Record excerpts below:

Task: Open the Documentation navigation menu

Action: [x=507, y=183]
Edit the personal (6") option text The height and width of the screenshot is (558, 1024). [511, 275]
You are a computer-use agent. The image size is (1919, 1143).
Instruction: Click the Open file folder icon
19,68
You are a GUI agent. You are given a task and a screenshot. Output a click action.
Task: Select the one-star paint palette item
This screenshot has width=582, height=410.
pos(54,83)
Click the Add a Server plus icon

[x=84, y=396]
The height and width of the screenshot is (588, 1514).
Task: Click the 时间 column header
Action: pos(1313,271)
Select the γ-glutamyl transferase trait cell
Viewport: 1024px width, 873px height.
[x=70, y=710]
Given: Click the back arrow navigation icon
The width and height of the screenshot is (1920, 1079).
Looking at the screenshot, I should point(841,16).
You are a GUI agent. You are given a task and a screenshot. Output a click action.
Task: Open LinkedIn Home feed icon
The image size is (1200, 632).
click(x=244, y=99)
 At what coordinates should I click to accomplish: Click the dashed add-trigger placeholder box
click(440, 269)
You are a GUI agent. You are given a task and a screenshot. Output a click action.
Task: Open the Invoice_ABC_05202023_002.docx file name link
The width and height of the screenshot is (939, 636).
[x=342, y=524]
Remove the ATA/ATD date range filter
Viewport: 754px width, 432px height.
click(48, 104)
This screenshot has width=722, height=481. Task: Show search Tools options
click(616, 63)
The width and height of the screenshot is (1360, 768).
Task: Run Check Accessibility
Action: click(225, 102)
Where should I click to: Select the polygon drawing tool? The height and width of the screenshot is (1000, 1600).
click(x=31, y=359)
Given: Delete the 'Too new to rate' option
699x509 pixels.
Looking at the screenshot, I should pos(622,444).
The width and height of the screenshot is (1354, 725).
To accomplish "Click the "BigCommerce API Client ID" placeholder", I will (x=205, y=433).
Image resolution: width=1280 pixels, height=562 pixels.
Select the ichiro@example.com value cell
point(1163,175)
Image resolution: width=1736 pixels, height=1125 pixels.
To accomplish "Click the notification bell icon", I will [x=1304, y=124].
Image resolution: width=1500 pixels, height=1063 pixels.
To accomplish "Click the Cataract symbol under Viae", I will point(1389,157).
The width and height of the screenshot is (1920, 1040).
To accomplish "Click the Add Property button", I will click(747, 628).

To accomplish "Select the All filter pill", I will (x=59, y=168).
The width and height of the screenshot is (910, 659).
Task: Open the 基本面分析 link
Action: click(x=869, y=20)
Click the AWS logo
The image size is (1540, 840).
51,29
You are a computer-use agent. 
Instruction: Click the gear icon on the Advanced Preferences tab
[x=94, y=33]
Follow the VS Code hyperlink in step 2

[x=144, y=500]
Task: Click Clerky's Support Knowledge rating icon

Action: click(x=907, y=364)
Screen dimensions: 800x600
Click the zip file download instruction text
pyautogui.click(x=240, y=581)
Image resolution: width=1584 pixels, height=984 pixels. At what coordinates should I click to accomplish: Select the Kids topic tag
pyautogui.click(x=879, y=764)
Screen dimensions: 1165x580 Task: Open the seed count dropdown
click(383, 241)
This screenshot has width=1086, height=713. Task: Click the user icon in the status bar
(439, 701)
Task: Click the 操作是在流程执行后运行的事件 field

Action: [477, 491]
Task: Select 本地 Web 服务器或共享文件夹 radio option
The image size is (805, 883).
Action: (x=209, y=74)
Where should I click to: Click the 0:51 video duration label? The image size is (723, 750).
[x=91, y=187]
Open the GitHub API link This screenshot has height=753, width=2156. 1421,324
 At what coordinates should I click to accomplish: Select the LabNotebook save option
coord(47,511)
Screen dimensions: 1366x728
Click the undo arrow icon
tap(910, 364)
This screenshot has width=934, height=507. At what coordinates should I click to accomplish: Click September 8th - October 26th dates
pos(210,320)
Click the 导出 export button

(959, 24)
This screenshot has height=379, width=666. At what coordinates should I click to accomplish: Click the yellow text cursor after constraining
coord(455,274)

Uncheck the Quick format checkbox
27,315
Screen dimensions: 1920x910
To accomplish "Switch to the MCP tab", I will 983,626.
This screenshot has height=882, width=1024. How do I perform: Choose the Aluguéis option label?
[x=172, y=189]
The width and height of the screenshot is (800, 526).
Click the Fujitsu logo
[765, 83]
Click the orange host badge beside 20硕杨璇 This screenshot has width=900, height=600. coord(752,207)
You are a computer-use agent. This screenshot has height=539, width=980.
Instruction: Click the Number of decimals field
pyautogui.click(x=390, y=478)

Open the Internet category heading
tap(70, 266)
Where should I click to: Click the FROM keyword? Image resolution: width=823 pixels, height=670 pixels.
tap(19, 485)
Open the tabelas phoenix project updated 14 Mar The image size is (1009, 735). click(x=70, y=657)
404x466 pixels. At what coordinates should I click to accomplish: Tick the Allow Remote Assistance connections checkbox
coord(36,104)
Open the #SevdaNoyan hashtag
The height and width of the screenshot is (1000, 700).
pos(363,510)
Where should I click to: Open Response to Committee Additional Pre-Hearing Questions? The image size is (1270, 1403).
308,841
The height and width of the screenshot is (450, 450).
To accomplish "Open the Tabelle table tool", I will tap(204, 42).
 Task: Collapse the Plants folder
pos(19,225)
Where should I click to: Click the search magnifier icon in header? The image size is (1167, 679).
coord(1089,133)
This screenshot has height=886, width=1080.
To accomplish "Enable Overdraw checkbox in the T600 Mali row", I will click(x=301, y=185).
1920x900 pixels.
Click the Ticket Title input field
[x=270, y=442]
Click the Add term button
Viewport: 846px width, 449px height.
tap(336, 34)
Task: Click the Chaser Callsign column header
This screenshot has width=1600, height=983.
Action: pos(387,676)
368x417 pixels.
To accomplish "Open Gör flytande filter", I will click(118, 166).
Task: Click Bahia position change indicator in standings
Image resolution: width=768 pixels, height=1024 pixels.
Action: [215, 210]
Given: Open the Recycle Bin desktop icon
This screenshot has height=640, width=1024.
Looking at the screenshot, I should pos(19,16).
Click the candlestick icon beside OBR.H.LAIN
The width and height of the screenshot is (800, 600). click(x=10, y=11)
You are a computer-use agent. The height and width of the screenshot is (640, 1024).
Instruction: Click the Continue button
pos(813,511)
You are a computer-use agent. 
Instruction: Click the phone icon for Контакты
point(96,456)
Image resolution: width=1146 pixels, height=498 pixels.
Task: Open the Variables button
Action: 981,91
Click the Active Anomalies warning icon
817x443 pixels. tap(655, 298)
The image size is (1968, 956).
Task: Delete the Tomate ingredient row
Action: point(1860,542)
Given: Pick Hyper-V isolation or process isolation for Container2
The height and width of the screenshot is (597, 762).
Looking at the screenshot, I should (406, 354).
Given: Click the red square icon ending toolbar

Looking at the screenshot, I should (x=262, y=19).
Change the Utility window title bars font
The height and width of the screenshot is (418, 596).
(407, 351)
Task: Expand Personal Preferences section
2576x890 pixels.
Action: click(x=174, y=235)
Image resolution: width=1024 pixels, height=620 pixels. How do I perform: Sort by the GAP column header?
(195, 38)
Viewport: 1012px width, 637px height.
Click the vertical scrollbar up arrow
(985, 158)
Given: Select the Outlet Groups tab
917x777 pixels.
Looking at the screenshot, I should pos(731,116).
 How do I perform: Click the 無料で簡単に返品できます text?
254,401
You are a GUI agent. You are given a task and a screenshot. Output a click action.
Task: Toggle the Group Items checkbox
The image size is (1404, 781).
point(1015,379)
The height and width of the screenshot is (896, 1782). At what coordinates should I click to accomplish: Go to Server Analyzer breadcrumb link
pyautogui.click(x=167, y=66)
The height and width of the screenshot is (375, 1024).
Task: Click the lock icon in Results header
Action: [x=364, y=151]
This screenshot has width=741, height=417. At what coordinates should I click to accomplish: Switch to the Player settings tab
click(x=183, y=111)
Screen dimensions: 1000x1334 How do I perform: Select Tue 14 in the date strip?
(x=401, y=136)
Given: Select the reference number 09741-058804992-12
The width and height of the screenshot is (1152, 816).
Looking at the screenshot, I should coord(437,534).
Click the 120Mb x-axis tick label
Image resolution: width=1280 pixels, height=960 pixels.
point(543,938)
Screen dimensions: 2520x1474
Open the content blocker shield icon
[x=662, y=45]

End of Record excerpts.

#### Task directions:
Verbatim output is expected for the lines from the start of the data to the line in which "You are a computer-use agent. The image" appears, both included.

#### Solution for this exercise:
Task: Open the Documentation navigation menu

Action: [x=507, y=183]
Edit the personal (6") option text The height and width of the screenshot is (558, 1024). [511, 275]
You are a computer-use agent. The image size is (1919, 1143).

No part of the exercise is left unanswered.